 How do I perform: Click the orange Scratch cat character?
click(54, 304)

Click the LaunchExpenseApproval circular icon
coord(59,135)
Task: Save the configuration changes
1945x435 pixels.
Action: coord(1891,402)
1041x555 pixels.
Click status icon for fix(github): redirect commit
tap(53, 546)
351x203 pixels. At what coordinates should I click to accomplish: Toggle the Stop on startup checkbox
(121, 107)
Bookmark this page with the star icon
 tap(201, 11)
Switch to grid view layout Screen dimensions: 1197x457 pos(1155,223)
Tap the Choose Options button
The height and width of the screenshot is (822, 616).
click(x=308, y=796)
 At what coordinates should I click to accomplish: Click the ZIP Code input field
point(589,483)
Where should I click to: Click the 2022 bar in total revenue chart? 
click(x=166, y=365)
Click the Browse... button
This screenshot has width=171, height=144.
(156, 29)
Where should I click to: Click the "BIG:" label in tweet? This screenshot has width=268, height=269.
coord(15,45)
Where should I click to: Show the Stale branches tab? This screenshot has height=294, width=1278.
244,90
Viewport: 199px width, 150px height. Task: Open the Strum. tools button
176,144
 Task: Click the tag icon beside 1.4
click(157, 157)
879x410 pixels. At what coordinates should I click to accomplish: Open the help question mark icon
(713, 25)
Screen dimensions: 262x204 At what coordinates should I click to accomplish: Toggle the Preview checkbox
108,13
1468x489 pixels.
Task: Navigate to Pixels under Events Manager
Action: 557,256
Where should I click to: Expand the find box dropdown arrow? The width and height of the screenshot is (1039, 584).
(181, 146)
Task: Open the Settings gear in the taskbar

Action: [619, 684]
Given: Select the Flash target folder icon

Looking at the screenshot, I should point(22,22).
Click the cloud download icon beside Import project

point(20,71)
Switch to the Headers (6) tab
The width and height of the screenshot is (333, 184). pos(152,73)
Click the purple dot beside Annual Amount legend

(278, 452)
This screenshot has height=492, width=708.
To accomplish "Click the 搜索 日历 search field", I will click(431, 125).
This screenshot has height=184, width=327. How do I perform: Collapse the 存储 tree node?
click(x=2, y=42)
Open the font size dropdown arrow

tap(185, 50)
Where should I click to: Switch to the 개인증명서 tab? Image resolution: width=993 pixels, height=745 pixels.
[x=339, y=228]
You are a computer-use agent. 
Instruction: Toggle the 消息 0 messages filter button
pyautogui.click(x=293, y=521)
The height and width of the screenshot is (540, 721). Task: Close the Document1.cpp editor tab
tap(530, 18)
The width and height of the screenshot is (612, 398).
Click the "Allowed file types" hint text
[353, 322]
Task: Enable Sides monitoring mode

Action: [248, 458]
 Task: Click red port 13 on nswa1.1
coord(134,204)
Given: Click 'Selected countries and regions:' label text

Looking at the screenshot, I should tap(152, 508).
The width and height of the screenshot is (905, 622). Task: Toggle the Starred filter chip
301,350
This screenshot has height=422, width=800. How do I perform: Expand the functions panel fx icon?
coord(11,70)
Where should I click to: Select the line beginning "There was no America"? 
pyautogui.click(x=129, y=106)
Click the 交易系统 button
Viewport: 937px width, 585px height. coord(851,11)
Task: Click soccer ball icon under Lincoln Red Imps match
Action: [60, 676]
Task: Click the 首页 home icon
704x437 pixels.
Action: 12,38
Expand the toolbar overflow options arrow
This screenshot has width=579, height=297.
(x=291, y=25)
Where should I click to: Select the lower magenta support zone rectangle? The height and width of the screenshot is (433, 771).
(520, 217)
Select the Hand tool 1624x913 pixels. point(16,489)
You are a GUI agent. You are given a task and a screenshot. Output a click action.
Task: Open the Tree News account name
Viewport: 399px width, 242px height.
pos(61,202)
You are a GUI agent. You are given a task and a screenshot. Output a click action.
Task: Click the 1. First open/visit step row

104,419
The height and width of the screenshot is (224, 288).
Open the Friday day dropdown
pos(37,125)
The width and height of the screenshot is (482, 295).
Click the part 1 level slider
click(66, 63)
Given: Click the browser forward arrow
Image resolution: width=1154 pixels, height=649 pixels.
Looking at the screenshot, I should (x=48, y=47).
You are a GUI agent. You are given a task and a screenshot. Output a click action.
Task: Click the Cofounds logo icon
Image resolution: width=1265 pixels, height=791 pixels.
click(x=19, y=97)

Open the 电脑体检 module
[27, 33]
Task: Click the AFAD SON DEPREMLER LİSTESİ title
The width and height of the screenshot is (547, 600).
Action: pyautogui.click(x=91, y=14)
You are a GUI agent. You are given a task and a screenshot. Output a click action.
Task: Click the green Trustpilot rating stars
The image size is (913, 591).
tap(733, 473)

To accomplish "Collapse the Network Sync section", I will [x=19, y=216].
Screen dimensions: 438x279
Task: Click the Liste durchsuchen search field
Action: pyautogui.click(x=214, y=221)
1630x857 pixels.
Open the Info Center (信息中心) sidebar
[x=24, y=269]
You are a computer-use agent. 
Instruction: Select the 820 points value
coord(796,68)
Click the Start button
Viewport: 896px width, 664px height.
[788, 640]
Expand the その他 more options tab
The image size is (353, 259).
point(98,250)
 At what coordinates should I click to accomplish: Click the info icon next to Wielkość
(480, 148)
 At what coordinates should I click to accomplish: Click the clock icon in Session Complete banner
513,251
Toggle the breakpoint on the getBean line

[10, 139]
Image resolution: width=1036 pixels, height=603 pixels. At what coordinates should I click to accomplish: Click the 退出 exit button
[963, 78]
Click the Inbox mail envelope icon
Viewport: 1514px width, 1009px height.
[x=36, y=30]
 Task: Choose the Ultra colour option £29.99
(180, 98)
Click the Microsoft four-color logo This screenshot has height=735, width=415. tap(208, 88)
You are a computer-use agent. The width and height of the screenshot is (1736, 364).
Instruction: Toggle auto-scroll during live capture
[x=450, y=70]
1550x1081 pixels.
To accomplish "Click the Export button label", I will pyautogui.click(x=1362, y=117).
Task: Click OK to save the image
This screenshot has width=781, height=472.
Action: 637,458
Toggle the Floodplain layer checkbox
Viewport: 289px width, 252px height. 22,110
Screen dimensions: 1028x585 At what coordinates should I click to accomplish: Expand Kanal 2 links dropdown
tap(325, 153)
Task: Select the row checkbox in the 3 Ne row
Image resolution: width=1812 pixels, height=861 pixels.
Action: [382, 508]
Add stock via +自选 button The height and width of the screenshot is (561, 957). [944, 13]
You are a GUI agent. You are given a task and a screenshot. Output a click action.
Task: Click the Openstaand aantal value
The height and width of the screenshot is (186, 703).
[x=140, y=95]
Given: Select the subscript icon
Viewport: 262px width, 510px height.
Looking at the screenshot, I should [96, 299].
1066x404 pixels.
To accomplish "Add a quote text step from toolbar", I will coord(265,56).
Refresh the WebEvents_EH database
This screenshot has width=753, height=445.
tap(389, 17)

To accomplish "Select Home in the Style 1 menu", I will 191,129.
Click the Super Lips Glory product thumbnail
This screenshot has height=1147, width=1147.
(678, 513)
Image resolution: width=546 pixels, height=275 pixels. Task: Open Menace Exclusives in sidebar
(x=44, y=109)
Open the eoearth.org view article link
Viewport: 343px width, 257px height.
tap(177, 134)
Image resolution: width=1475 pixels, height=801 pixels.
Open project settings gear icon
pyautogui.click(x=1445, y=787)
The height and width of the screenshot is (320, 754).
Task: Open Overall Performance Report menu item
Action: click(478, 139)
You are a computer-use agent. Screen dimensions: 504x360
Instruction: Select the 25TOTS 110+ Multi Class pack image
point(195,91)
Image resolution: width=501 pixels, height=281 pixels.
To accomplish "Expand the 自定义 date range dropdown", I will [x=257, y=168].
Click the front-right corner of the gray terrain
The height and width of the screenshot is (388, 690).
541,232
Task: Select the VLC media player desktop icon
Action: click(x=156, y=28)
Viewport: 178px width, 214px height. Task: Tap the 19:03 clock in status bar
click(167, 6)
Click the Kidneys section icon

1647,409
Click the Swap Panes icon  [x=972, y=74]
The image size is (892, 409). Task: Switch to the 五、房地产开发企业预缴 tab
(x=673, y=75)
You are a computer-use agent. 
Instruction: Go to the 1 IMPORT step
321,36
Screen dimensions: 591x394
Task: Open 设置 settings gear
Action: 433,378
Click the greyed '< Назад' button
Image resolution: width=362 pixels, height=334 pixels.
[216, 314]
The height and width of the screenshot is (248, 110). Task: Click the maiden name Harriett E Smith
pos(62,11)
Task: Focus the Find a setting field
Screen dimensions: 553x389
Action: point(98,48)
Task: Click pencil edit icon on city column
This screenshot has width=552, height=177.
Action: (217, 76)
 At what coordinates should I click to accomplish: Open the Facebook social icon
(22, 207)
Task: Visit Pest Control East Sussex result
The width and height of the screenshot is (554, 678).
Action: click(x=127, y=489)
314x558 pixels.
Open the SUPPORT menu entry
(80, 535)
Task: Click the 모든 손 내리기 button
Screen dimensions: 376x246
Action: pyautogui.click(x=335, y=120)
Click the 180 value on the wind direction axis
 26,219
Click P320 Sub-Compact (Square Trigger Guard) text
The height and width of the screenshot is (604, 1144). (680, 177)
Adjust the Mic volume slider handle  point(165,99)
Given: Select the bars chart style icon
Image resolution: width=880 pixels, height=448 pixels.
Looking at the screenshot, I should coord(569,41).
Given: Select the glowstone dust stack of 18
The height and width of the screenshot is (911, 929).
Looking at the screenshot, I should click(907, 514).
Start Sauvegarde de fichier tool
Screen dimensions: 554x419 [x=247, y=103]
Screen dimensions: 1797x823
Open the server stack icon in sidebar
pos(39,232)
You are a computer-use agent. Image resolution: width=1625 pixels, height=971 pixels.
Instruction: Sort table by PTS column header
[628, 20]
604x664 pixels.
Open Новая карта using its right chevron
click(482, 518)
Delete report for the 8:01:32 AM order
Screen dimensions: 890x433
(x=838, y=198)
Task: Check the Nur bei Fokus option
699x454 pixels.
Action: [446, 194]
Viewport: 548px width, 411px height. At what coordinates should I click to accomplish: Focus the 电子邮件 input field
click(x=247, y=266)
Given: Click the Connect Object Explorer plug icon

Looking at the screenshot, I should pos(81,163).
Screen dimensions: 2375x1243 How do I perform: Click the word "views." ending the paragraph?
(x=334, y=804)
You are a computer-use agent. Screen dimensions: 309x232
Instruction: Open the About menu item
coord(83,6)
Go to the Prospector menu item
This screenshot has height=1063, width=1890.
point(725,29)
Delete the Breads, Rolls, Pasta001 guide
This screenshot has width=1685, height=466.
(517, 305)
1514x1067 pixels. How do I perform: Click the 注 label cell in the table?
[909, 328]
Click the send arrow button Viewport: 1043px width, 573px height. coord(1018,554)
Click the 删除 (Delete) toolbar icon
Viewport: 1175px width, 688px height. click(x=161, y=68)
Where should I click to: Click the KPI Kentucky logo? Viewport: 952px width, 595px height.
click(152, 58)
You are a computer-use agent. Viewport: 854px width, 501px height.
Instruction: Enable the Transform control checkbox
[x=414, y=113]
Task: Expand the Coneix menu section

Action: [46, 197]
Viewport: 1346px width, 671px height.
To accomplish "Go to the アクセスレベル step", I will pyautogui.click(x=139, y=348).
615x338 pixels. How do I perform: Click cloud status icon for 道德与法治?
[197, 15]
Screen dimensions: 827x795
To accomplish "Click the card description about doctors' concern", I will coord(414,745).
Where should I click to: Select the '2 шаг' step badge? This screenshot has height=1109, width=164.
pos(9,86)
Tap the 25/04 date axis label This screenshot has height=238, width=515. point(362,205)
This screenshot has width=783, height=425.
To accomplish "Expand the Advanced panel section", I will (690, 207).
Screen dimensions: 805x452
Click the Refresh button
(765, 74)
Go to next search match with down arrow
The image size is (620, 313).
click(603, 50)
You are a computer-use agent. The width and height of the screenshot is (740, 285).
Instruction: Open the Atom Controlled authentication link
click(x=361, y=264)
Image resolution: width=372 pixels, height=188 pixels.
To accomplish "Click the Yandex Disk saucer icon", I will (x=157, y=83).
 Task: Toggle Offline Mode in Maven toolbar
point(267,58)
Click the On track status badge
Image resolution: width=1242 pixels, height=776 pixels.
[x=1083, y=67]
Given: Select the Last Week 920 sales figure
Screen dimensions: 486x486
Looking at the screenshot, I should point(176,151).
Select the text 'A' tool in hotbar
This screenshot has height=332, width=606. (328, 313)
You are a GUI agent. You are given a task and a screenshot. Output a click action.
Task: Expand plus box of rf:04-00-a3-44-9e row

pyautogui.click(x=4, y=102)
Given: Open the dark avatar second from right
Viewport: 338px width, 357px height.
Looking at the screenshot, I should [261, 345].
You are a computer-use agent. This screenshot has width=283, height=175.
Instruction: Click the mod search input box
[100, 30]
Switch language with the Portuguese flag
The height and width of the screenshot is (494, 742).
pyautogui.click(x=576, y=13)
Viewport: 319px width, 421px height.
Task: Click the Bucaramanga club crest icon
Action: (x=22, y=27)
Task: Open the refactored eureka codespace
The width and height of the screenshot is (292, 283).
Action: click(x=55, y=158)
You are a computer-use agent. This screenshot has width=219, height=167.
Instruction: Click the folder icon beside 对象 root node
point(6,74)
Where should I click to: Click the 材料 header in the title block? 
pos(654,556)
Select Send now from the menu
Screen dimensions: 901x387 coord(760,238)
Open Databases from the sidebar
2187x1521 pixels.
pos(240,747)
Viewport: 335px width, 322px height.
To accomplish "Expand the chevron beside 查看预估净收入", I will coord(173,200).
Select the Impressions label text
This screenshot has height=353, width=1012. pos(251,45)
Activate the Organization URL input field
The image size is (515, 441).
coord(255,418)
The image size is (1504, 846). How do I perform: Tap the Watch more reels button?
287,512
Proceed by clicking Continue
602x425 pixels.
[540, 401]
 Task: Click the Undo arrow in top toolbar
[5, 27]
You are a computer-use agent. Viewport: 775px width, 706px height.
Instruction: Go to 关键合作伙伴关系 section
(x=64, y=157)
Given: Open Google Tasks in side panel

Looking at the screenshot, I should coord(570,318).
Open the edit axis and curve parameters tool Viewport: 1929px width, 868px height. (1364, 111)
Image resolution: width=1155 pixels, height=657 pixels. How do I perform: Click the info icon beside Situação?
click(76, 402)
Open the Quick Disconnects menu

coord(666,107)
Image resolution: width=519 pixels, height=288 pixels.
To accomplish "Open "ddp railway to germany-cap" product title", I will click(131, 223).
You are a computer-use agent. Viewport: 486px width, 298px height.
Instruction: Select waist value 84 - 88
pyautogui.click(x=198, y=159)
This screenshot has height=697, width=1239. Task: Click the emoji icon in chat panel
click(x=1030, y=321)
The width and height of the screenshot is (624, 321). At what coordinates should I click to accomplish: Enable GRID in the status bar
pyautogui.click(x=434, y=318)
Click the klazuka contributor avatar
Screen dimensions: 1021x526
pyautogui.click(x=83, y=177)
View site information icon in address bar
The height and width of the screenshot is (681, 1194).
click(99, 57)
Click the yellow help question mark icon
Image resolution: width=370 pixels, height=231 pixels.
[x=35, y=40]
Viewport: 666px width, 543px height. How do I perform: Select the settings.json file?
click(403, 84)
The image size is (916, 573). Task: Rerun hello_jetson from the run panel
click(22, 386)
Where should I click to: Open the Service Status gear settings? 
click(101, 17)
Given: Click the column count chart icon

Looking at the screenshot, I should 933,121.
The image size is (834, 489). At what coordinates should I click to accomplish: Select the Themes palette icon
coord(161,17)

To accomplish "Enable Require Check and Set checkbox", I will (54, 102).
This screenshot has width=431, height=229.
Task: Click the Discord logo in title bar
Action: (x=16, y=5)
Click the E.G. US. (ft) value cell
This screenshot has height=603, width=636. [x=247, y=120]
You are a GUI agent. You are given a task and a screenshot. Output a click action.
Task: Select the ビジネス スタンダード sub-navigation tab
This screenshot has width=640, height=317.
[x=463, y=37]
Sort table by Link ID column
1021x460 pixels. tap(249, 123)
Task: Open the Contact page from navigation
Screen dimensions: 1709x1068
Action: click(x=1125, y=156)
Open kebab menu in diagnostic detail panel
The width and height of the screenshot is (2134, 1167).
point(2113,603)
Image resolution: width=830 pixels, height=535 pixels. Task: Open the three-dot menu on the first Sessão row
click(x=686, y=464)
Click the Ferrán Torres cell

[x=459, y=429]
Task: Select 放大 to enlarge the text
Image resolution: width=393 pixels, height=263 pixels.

*STATED EXERCISE:*
Copy out the lines of the records above, from the line with "Task: Click red port 13 on nswa1.1" to the line with "(x=291, y=25)", keeping each one unchanged.

*CORRECT ANSWER:*
 Task: Click red port 13 on nswa1.1
coord(134,204)
Given: Click 'Selected countries and regions:' label text

Looking at the screenshot, I should tap(152, 508).
The width and height of the screenshot is (905, 622). Task: Toggle the Starred filter chip
301,350
This screenshot has height=422, width=800. How do I perform: Expand the functions panel fx icon?
coord(11,70)
Where should I click to: Select the line beginning "There was no America"? 
pyautogui.click(x=129, y=106)
Click the 交易系统 button
Viewport: 937px width, 585px height. coord(851,11)
Task: Click soccer ball icon under Lincoln Red Imps match
Action: [60, 676]
Task: Click the 首页 home icon
704x437 pixels.
Action: 12,38
Expand the toolbar overflow options arrow
This screenshot has width=579, height=297.
(x=291, y=25)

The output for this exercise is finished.